[PROVIDED RECORDS]
+ + + + +

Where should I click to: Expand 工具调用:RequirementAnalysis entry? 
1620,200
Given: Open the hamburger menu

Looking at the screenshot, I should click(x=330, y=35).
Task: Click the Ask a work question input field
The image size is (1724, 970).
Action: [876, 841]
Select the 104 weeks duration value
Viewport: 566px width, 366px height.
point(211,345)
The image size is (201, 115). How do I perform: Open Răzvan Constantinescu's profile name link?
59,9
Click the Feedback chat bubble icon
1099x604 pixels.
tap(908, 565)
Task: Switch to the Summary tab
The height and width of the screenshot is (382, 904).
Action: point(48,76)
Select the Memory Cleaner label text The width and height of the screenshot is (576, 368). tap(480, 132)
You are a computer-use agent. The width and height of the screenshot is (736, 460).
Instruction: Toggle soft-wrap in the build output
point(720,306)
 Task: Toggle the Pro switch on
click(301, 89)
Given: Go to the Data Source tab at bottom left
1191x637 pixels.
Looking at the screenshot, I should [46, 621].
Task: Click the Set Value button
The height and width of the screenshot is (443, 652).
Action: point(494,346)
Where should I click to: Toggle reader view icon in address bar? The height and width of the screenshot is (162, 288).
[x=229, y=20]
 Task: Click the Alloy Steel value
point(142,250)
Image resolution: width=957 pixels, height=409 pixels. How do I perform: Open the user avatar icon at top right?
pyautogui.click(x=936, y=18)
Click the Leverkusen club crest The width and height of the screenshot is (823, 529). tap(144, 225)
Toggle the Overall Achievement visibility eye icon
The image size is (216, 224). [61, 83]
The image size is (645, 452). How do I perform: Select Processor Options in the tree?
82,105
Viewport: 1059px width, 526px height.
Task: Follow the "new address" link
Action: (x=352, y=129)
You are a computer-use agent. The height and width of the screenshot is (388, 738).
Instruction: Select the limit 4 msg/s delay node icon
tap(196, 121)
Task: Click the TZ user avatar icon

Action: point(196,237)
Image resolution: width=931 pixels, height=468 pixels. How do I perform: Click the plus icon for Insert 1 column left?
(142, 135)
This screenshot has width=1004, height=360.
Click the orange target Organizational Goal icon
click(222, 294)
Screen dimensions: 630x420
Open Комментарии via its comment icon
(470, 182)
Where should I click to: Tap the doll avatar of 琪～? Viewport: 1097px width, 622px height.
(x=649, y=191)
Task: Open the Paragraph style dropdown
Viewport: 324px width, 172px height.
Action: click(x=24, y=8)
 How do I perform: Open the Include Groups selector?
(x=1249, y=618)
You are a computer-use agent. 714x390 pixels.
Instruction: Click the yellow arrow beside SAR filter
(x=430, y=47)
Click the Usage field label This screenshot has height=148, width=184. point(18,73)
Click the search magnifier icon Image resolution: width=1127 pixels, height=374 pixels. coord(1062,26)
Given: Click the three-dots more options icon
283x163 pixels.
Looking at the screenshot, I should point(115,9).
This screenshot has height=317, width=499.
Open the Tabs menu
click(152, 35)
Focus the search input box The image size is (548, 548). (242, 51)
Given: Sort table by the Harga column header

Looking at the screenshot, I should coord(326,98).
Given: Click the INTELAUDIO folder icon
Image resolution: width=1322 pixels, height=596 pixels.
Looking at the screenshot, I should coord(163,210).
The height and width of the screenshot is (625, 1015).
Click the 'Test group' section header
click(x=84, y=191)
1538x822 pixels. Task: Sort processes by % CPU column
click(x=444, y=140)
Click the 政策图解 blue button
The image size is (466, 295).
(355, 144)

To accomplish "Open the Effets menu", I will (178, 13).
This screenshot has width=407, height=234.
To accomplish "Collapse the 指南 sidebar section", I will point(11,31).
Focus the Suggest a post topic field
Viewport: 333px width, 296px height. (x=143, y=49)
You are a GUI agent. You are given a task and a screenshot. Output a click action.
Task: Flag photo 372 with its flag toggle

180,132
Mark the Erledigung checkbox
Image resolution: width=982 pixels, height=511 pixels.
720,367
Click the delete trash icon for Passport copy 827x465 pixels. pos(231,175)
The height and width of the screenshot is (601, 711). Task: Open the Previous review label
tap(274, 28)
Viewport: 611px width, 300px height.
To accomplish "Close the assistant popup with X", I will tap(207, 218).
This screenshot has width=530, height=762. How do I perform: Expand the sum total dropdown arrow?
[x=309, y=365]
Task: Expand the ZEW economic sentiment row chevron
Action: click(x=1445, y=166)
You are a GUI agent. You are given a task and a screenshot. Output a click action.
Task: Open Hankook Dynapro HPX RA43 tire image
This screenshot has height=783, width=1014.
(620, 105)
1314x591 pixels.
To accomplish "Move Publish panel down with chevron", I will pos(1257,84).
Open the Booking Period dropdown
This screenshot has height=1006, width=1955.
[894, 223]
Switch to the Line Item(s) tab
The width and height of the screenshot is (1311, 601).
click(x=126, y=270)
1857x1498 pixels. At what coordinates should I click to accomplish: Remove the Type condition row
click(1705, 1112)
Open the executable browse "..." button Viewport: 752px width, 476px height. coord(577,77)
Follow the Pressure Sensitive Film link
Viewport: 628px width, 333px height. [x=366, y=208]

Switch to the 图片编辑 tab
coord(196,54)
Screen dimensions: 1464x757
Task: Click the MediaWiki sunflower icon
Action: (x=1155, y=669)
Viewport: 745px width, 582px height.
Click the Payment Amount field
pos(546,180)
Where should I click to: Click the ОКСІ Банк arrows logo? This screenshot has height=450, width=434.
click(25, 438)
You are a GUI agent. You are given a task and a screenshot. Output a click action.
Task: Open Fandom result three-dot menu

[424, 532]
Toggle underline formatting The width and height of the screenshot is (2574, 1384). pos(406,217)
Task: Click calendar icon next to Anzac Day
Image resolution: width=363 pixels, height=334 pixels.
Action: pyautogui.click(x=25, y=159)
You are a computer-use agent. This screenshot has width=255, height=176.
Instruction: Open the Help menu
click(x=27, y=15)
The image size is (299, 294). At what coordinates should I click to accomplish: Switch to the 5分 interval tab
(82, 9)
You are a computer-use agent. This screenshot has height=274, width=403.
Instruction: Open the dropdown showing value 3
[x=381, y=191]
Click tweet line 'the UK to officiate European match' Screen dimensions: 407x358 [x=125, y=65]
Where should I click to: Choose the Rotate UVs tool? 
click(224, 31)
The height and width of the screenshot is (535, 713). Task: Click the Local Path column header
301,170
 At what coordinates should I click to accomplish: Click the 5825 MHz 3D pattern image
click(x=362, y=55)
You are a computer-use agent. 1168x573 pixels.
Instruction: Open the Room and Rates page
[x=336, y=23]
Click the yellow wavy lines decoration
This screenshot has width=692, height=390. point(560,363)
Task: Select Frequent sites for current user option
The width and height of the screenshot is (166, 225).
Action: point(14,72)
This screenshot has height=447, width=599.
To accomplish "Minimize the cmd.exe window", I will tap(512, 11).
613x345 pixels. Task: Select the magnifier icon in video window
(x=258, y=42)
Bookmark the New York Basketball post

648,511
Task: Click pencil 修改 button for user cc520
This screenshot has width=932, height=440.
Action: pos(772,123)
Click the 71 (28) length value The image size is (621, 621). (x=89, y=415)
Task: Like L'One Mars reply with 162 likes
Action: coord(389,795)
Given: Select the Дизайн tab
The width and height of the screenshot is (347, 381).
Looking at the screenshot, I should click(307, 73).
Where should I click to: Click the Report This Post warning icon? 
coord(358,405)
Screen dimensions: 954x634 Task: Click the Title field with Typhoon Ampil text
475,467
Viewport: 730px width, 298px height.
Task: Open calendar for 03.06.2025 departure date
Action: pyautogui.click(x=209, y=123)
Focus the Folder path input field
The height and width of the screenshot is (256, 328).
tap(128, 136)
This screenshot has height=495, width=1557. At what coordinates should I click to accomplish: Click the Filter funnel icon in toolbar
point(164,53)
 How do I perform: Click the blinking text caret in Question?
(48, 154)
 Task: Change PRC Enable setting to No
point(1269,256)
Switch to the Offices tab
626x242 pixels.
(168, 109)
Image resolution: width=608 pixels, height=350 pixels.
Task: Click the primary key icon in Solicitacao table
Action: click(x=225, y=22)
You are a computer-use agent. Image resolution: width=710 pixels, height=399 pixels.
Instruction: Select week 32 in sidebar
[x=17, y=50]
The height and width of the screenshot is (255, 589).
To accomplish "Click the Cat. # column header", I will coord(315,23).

+ + + + +

[REQUIRED TASK] Update the lines starting at the one containing "Given: Open the hamburger menu" and ending at the one containing "Action: point(48,76)" by replacing "Summary tab" with "Overview tab", leaving everything else unchanged.

[EXERCISE ANSWER]
Given: Open the hamburger menu

Looking at the screenshot, I should click(x=330, y=35).
Task: Click the Ask a work question input field
The image size is (1724, 970).
Action: [876, 841]
Select the 104 weeks duration value
Viewport: 566px width, 366px height.
point(211,345)
The image size is (201, 115). How do I perform: Open Răzvan Constantinescu's profile name link?
59,9
Click the Feedback chat bubble icon
1099x604 pixels.
tap(908, 565)
Task: Switch to the Overview tab
The height and width of the screenshot is (382, 904).
Action: point(48,76)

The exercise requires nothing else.